PLF 2026: Quand le tabac finance la santé

Dans un paradoxe assumé, les recettes issues du tabac continueront, en 2026, à soutenir la politique publique de santé en Algérie. Le projet de loi de finances (PLF) 2026 consacre en effet une nouvelle hausse de la taxe additionnelle sur les produits du tabac, qui passera de 65 à 75 dinars par paquet.
Une mesure destinée à renforcer le financement du Fonds de lutte contre le cancer et du Fonds pour les urgences et les activités de soins médicaux, deux dispositifs devenus essentiels dans la prise en charge hospitalière.
Selon les précisions du ministre de la Santé, Mohamed Seddik Aït Messaoudene, cette hausse permettra de faire passer la part revenant au Fonds d’urgence de 14 à 19 dinars, tandis que celle du Fonds cancer augmentera de 21 à 26 dinars. Ces deux mécanismes sont alimentés par la fiscalité sur le tabac depuis plus d’une décennie, un choix budgétaire qui fait du consommateur de cigarettes un contributeur involontaire au financement de la santé publique.

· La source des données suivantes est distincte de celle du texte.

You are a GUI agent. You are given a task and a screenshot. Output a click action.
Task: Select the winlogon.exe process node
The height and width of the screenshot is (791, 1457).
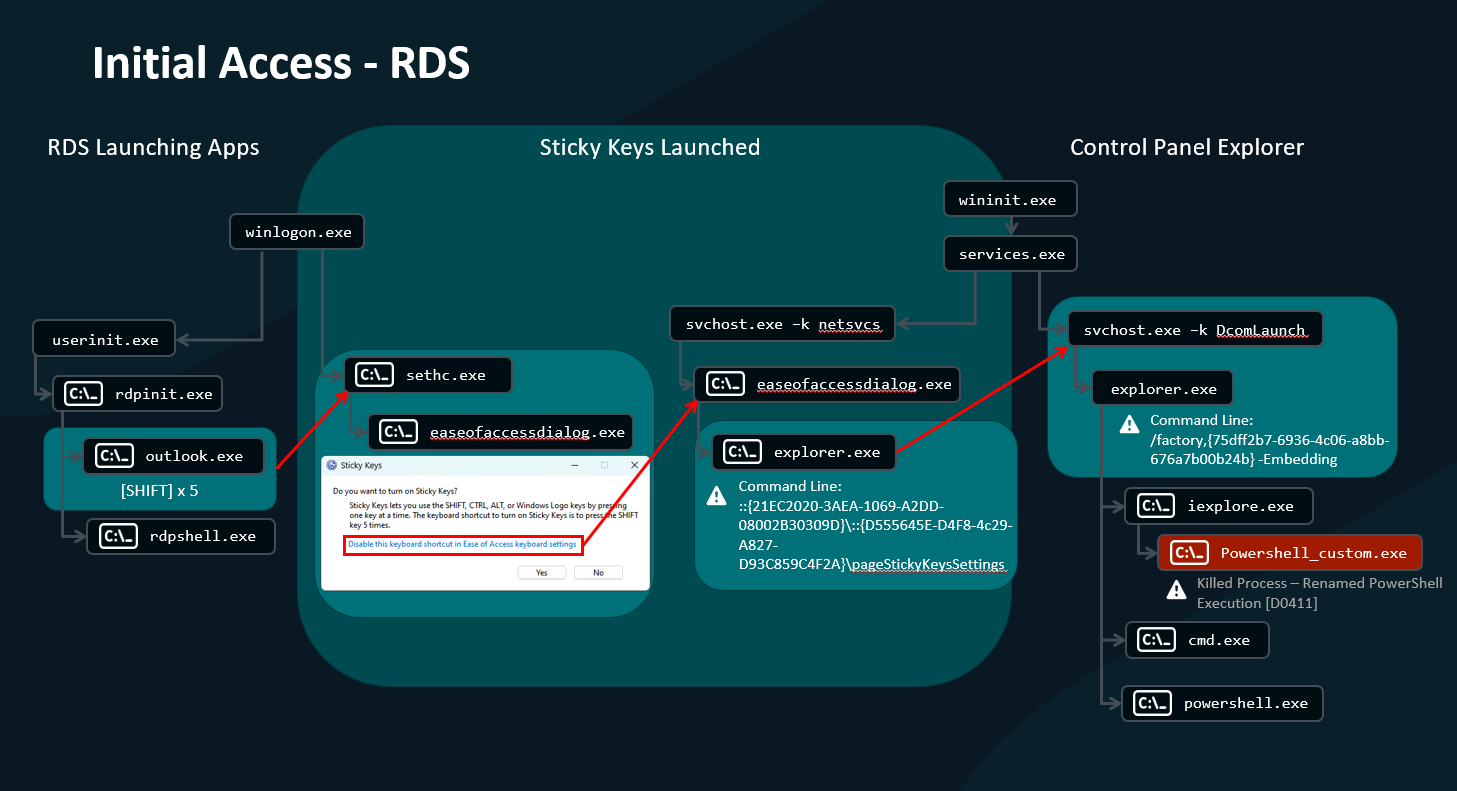point(298,232)
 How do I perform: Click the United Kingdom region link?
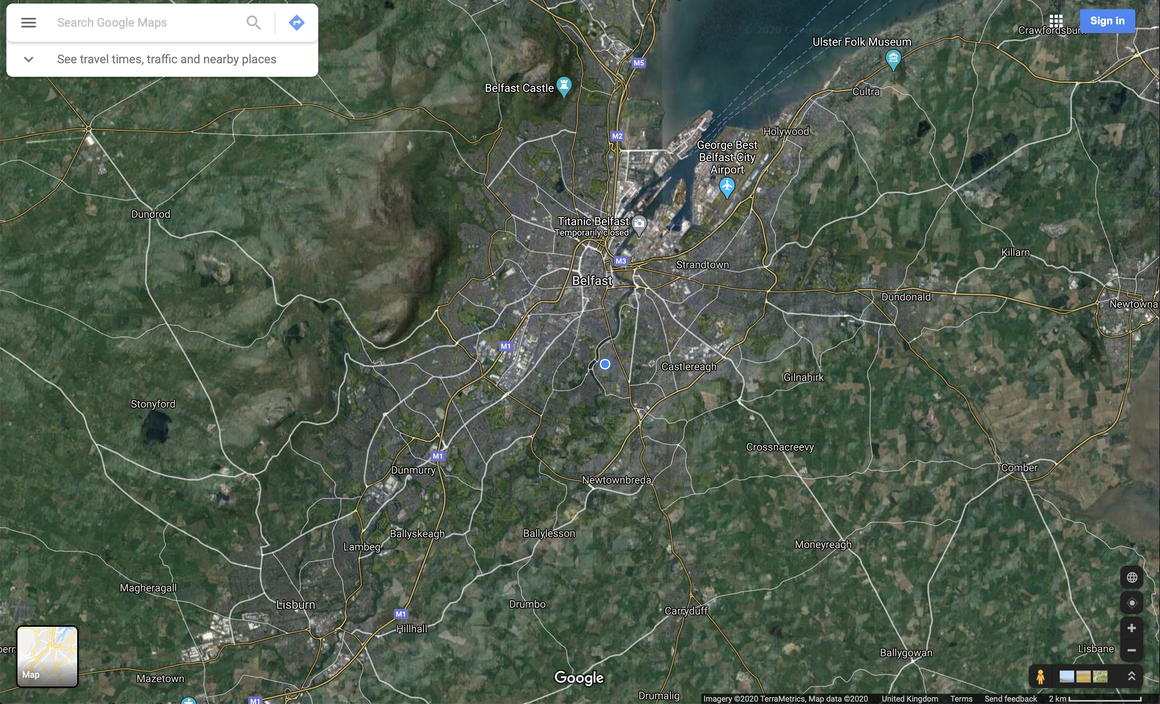(x=909, y=699)
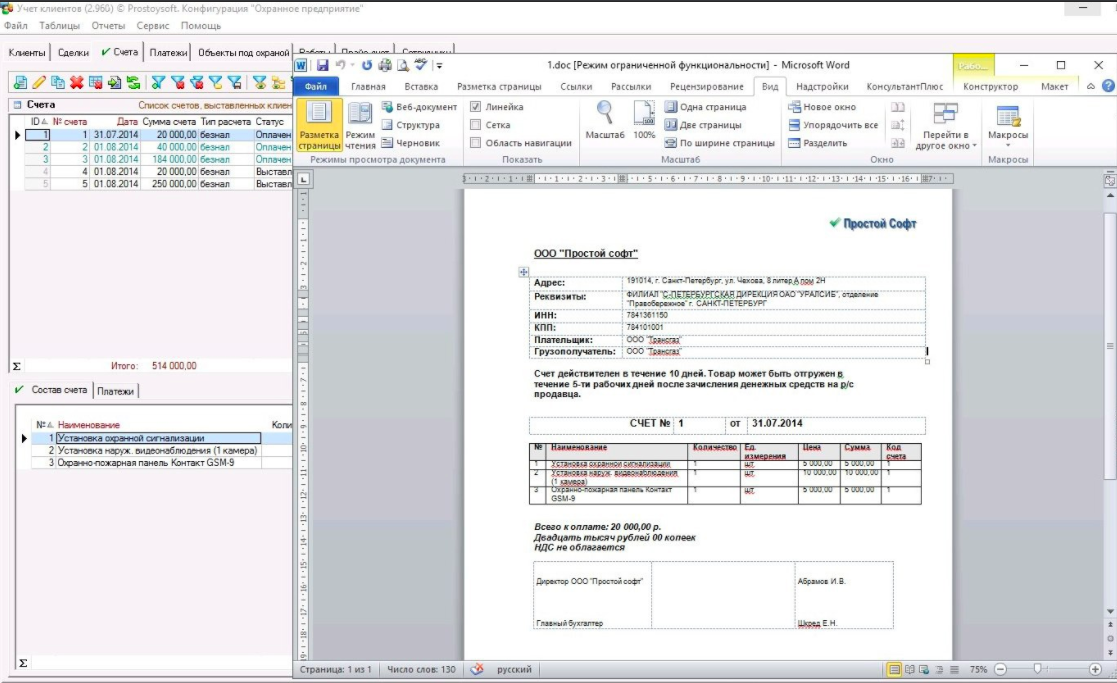Click the zoom slider in Word status bar
Viewport: 1117px width, 683px height.
[1037, 669]
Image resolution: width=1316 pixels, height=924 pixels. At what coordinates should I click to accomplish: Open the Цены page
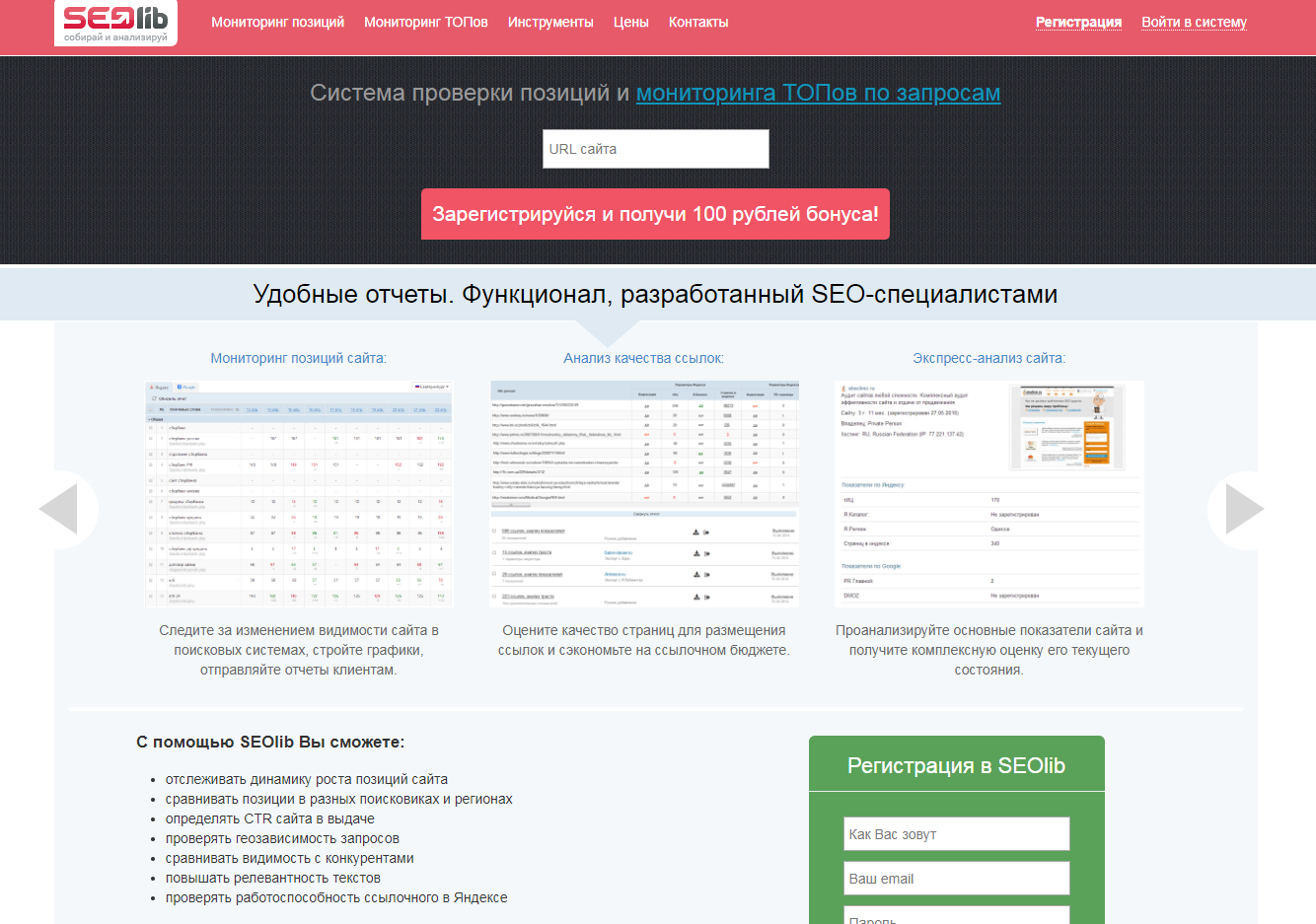(630, 22)
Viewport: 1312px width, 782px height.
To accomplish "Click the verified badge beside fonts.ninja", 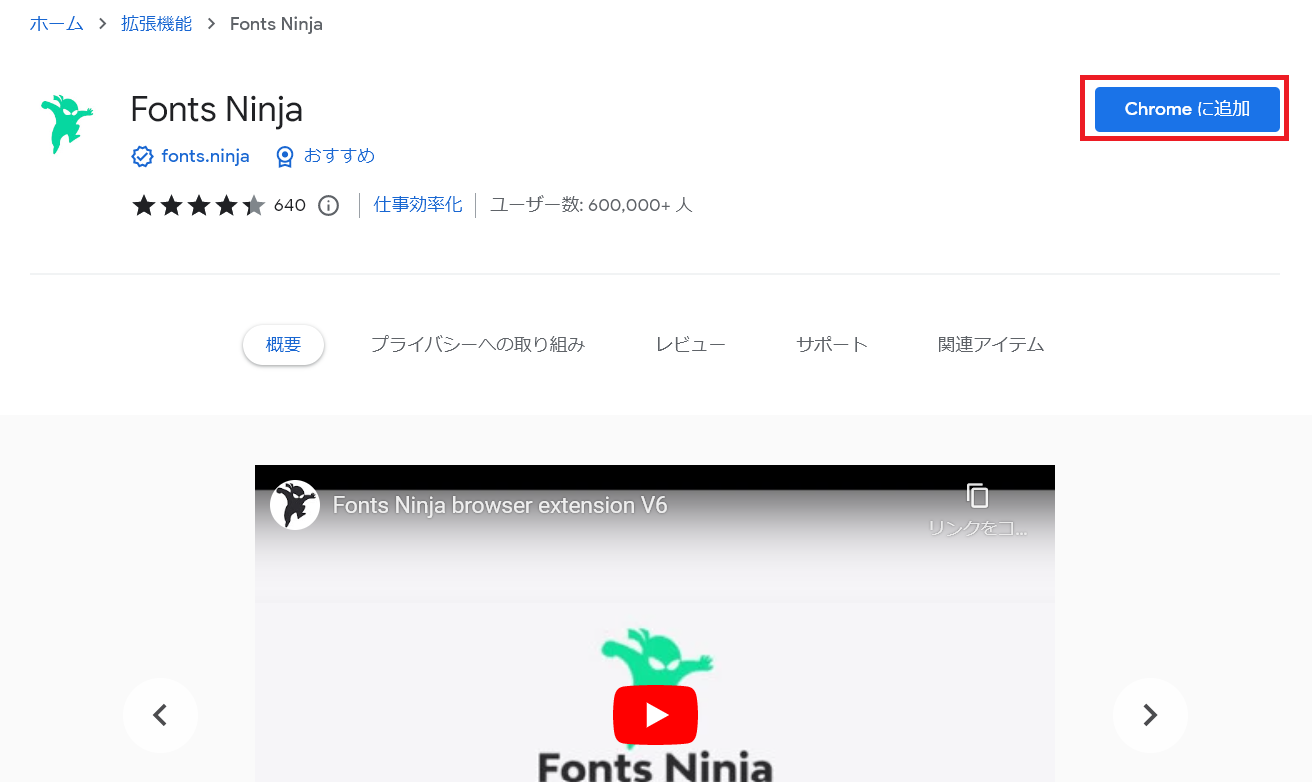I will tap(142, 156).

Le Fonds de lutte contre le cancer, en particulier, verra ses ressources dépasser les 93 milliards de dinars en 2026. Cette enveloppe permettra, selon le ministre, de renforcer les moyens des établissements hospitaliers spécialisés, d’améliorer l’accès aux traitements et de soutenir les programmes de prévention. Cette dynamique découle de la révision de l’article 79 de la loi de finances 2011 (n°10-13), qui élargit désormais les possibilités d’octroi de subventions et de contributions aux structures sous tutelle du ministère.
Mais l’effort budgétaire du gouvernement ne s’arrête pas là. Présentant le budget du secteur devant la commission des finances et du budget de l’Assemblée populaire nationale (APN), M. Aït Messaoudene a annoncé l’ouverture de 24 487 postes budgétaires dans la santé publique. Parmi eux: 2 600 postes pour les médecins spécialistes, 2 000 pour les généralistes, 14 860 pour le personnel paramédical, 1 937 pour les sages-femmes, et 3 000 pour les agents contractuels. Cette création massive de postes marque une hausse de 5 397 emplois par rapport à 2025.
Le budget global du secteur s’élèvera, en 2026, à 1 048 milliards de dinars en crédits de paiement et à 1 038 milliards en autorisations d’engagement, répartis selon les axes stratégiques du ministère : prévention, soins, formation et gestion administrative.